------ Input data
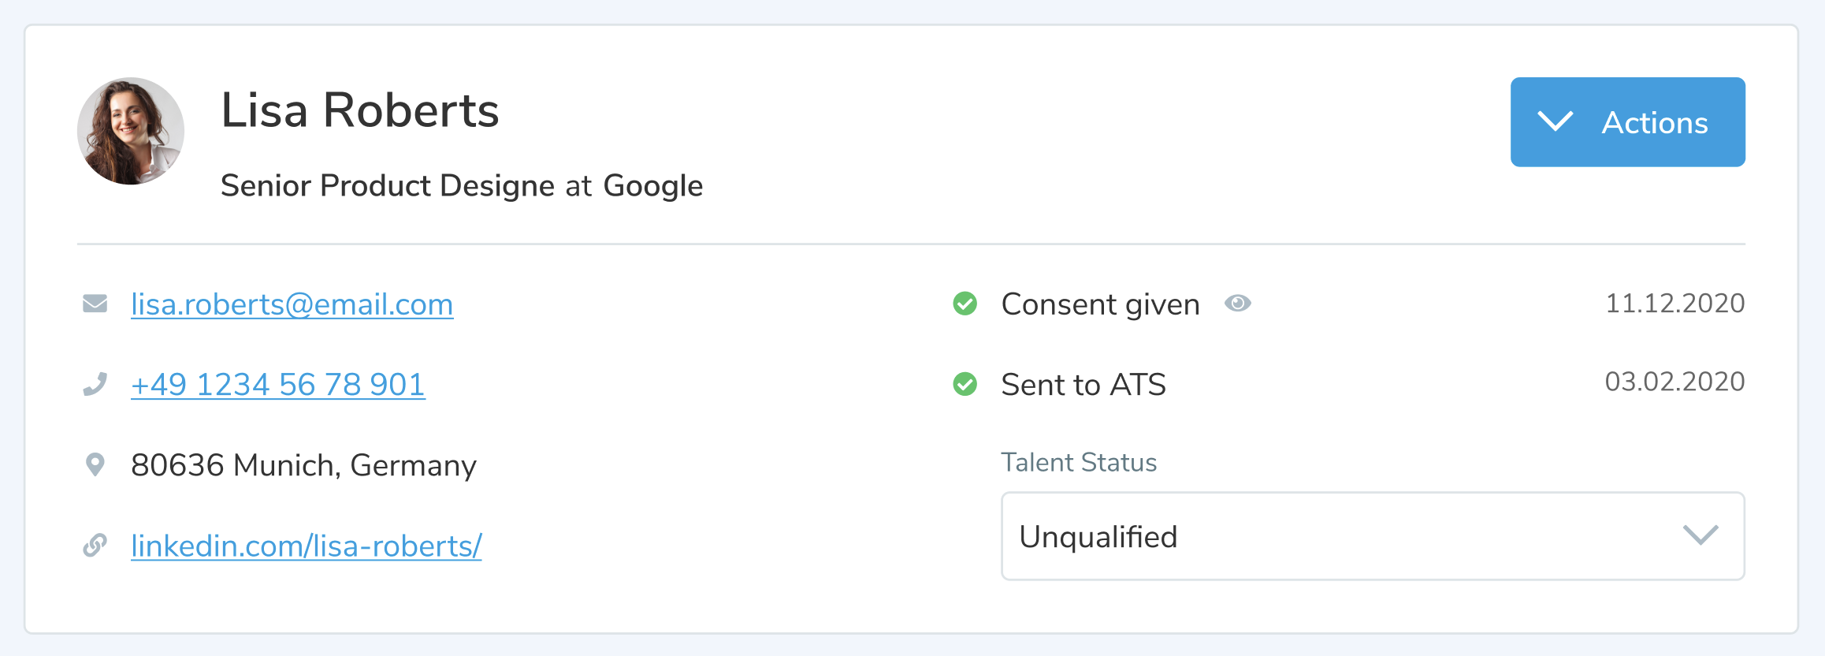The width and height of the screenshot is (1825, 656).
Task: Open the Actions dropdown button
Action: click(x=1627, y=122)

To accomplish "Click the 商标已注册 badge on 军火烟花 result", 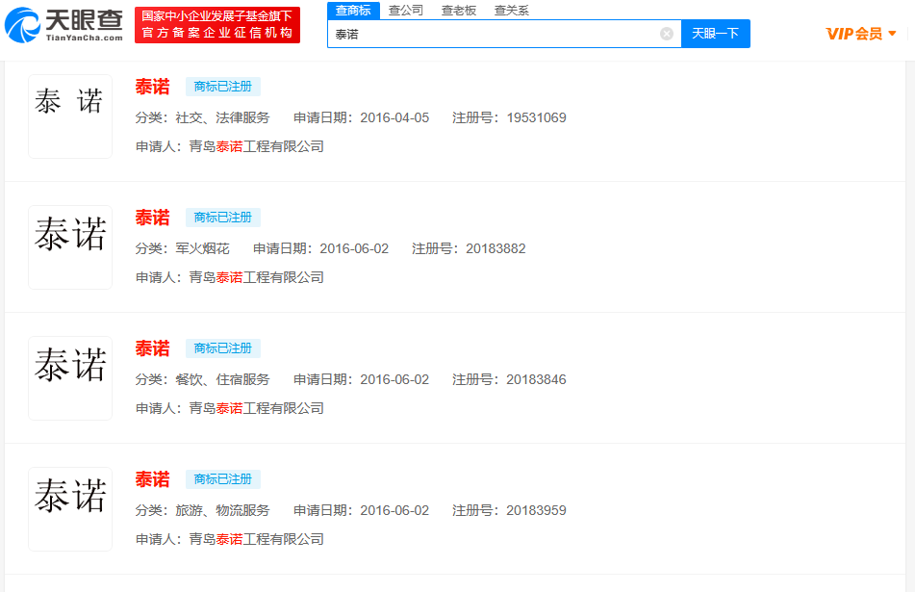I will click(222, 218).
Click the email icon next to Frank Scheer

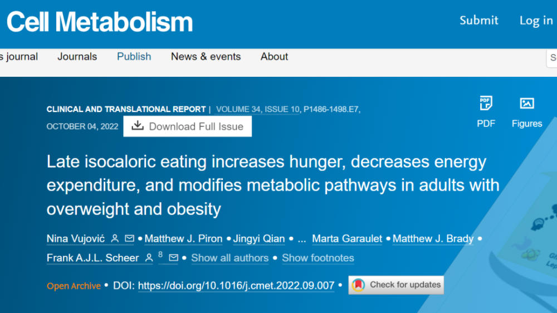[x=173, y=257]
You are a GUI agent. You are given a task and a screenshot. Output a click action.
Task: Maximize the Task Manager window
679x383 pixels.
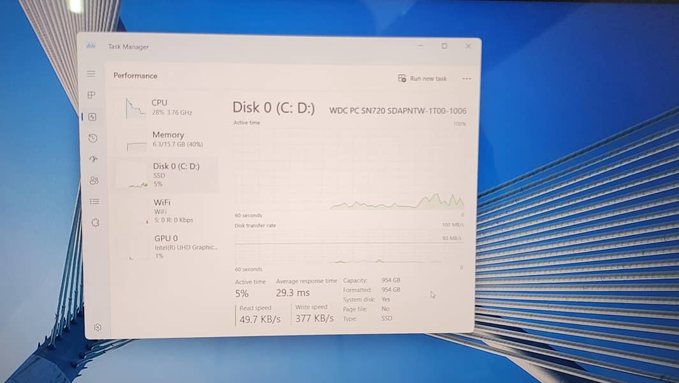[444, 46]
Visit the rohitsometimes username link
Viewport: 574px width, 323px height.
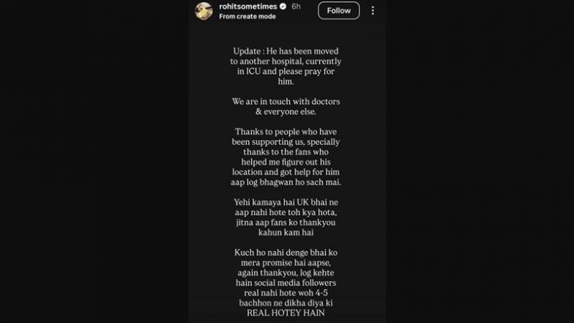tap(247, 7)
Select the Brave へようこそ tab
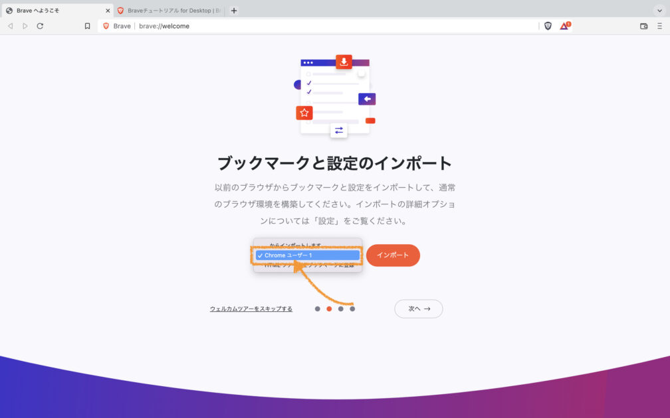Image resolution: width=670 pixels, height=418 pixels. (x=56, y=11)
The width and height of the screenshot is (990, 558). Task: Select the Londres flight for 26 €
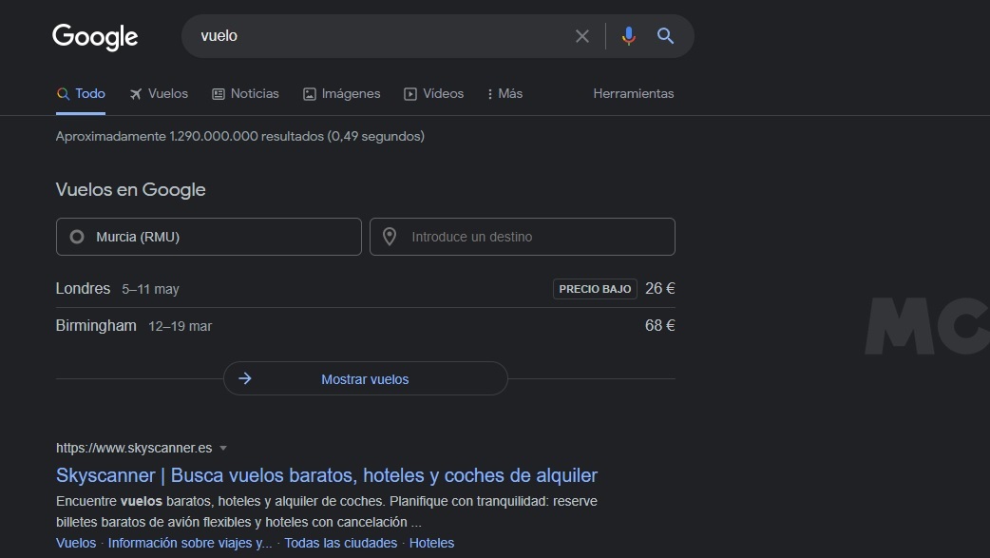click(x=365, y=289)
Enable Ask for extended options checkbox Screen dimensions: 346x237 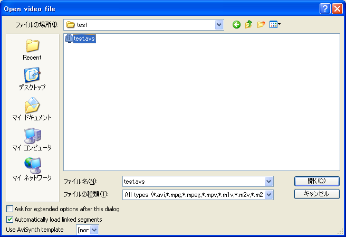pos(10,209)
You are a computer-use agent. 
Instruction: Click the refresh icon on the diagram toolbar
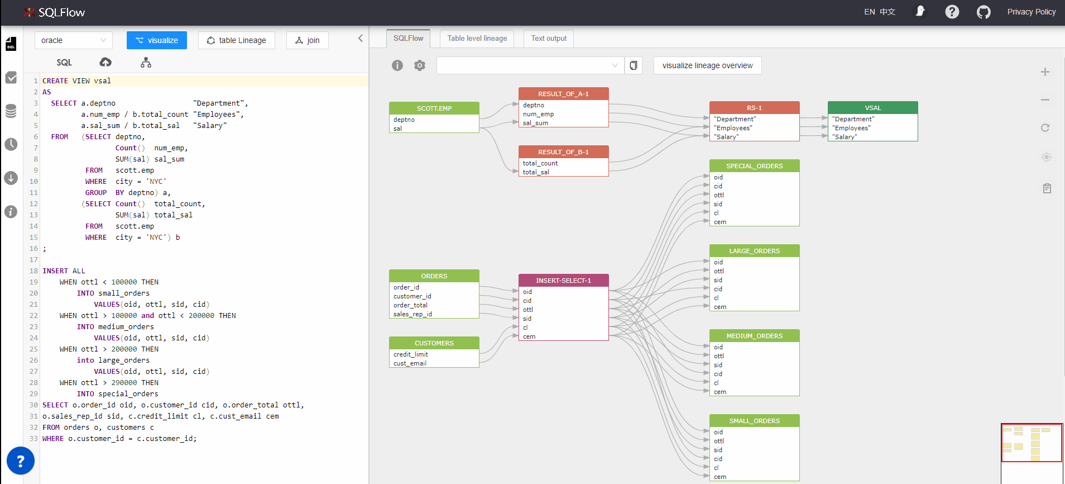[1045, 128]
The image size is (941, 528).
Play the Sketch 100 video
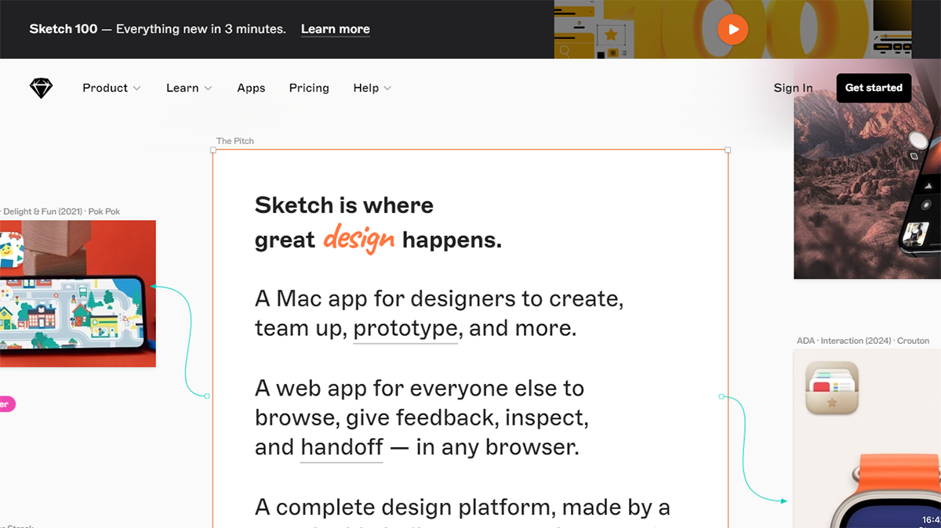pyautogui.click(x=732, y=30)
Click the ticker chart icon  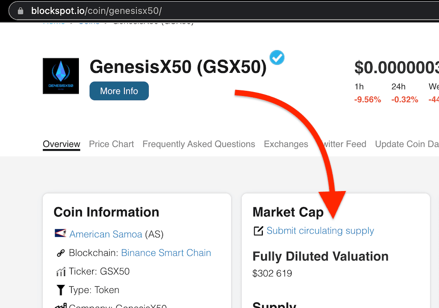point(61,272)
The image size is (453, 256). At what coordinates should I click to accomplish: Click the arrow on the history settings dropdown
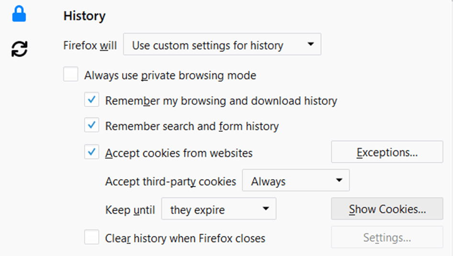[x=310, y=45]
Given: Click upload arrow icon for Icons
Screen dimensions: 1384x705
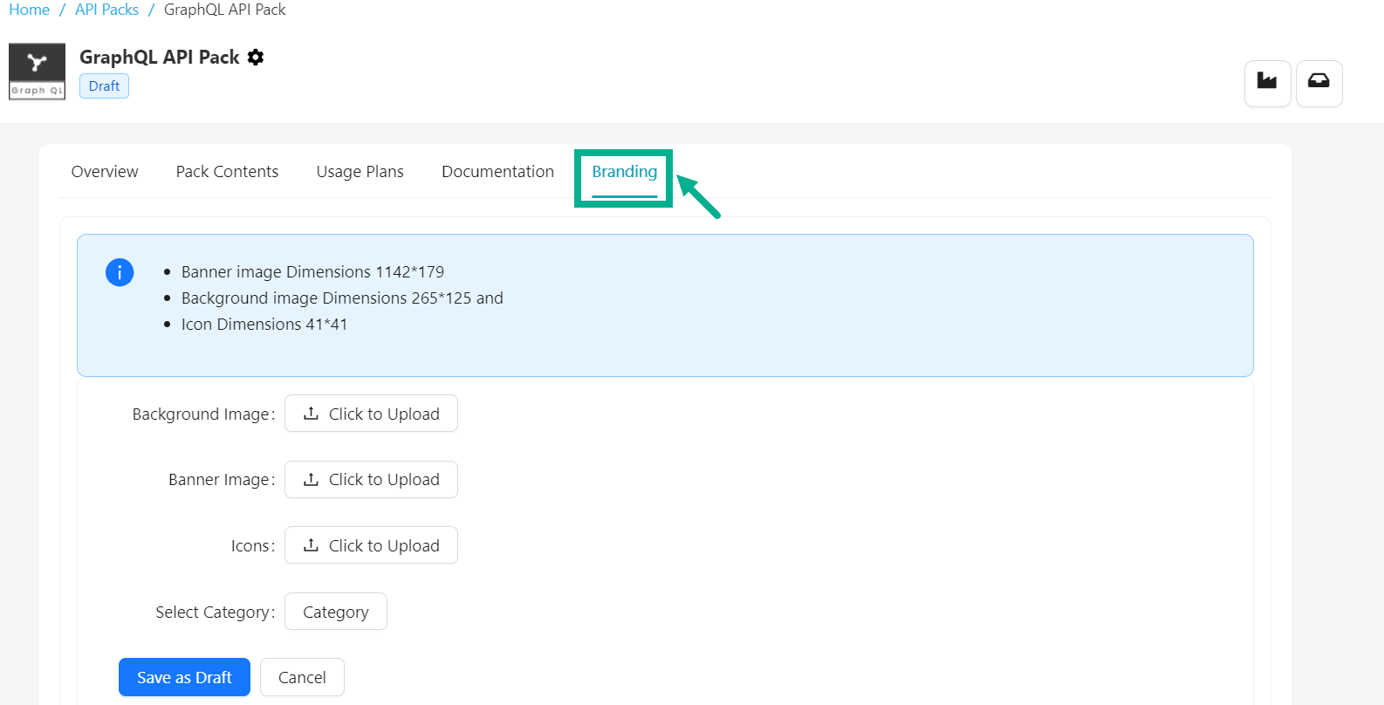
------------
Problem to solve: Filter the entries down to the lines with the word "agent" in them.

Answer box:
You are a GUI agent. You are given a task and a screenshot. Output a click action.
You are a computer-use agent. 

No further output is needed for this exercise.